-------- SOURCE MATERIAL

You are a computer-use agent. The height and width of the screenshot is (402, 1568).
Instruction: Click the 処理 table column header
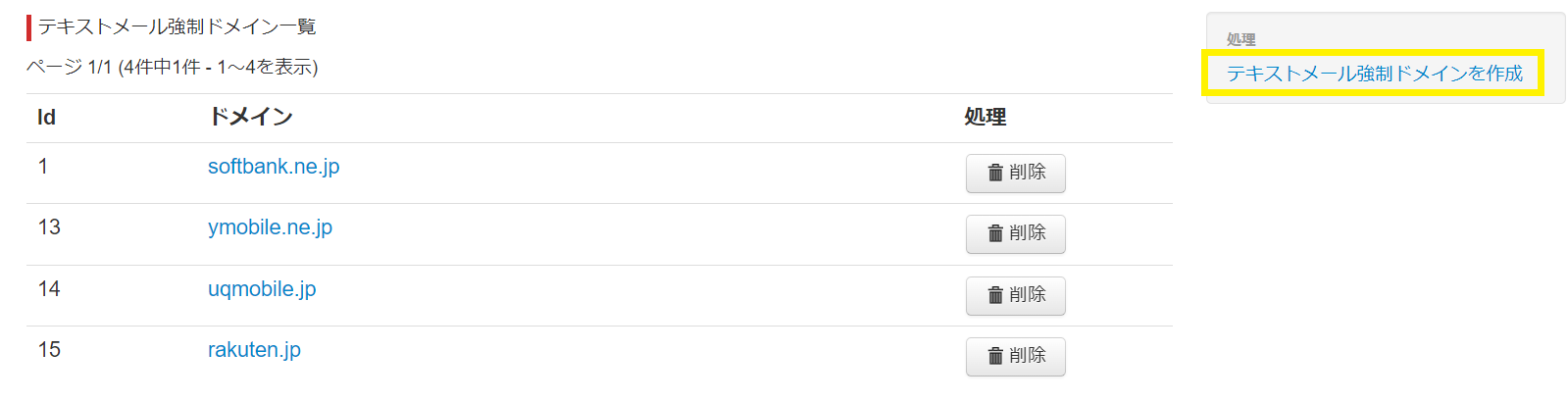985,118
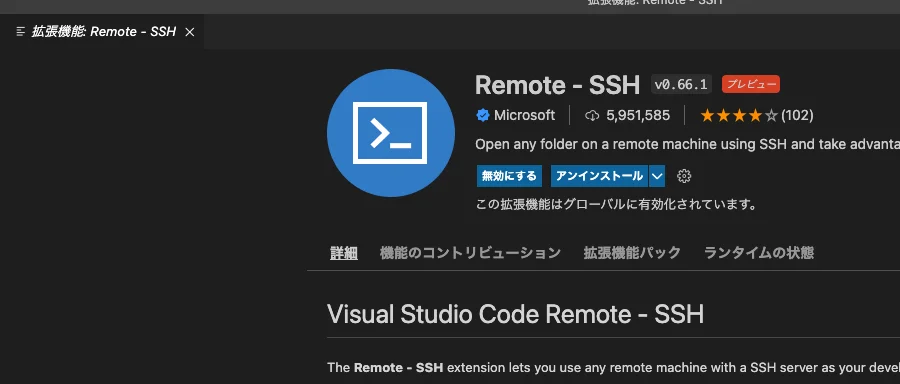Image resolution: width=900 pixels, height=384 pixels.
Task: Open the extension settings gear icon
Action: pyautogui.click(x=684, y=176)
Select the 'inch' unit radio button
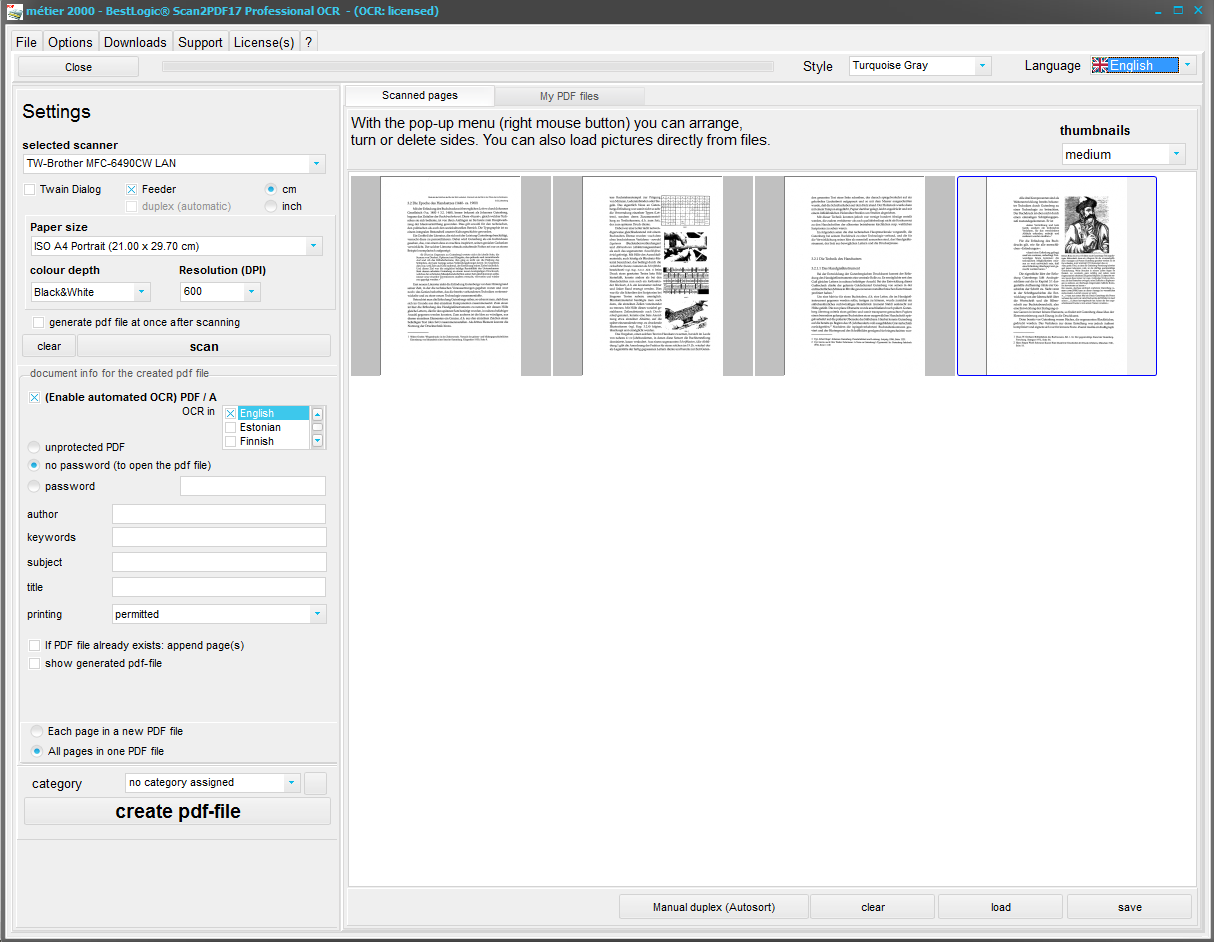1214x942 pixels. [271, 207]
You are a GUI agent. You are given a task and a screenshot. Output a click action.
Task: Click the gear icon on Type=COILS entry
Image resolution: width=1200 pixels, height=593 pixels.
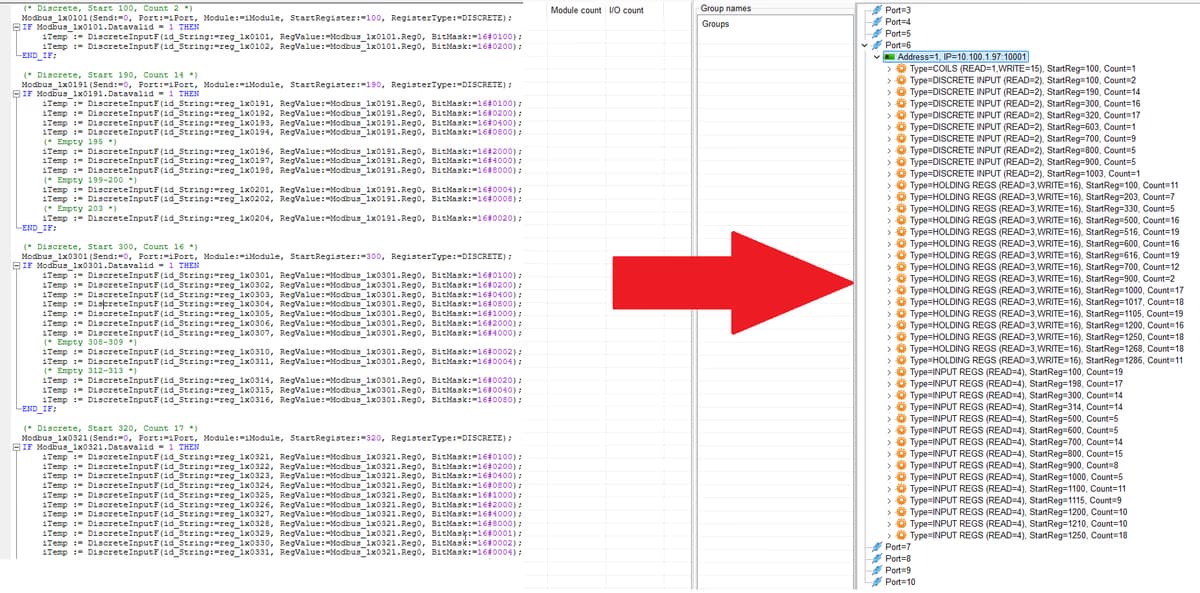[x=901, y=70]
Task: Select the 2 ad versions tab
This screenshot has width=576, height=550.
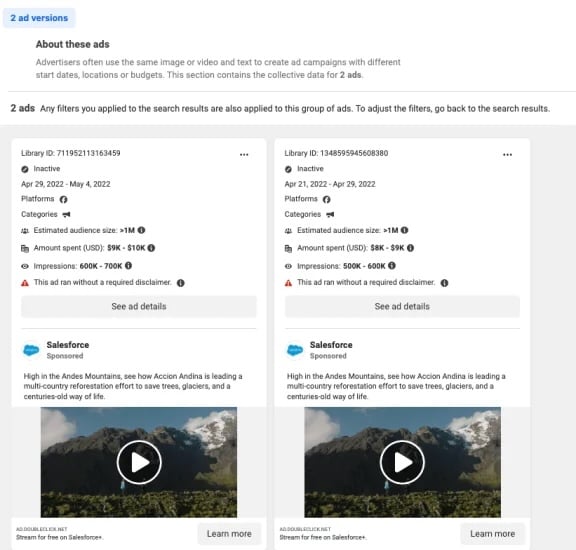Action: point(39,18)
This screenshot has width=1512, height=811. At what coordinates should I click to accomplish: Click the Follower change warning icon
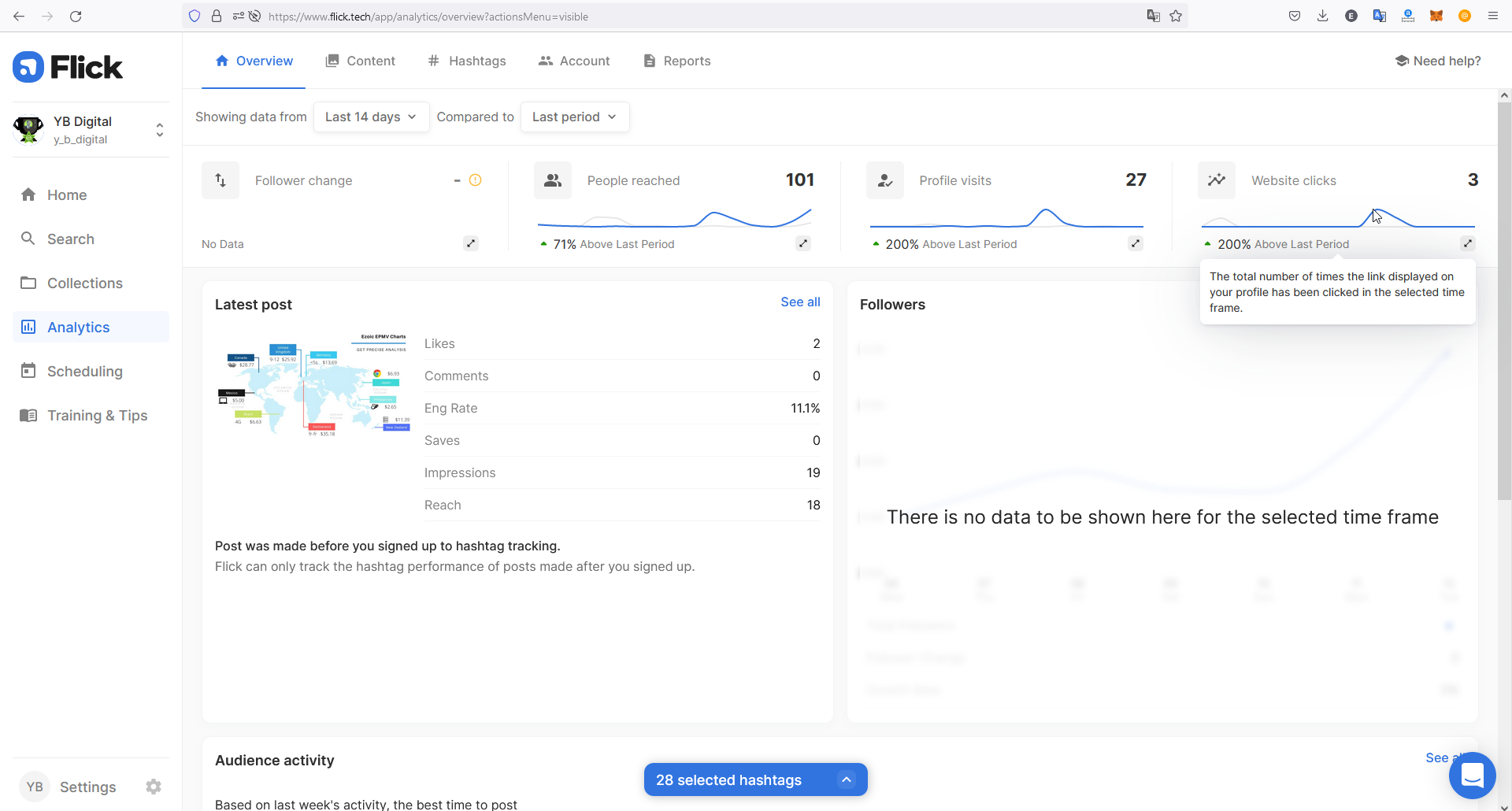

----------------

#### [EXERCISE INSTRUCTIONS]
Copy out the rows above, switching every "screenshot" to "screen capture" and changing nothing else. Leave the pictures out.

#### [OUTPUT OF THE TASK]
You are a computer-use agent. The height and width of the screen capture is (402, 1568).
Instruction: Click the 処理 table column header
985,118
Image resolution: width=900 pixels, height=384 pixels.
Task: Open the extension settings gear icon
Action: pyautogui.click(x=684, y=176)
Select the 'inch' unit radio button
1214x942 pixels. [271, 207]
You are a GUI agent. You are given a task and a screen capture. Output a click action.
Task: Click the gear icon on Type=COILS entry
Image resolution: width=1200 pixels, height=593 pixels.
[x=901, y=70]
Task: Select the 2 ad versions tab
This screen capture has width=576, height=550.
Action: point(39,18)
This screen capture has width=1512, height=811. At what coordinates should I click to accomplish: Click the Follower change warning icon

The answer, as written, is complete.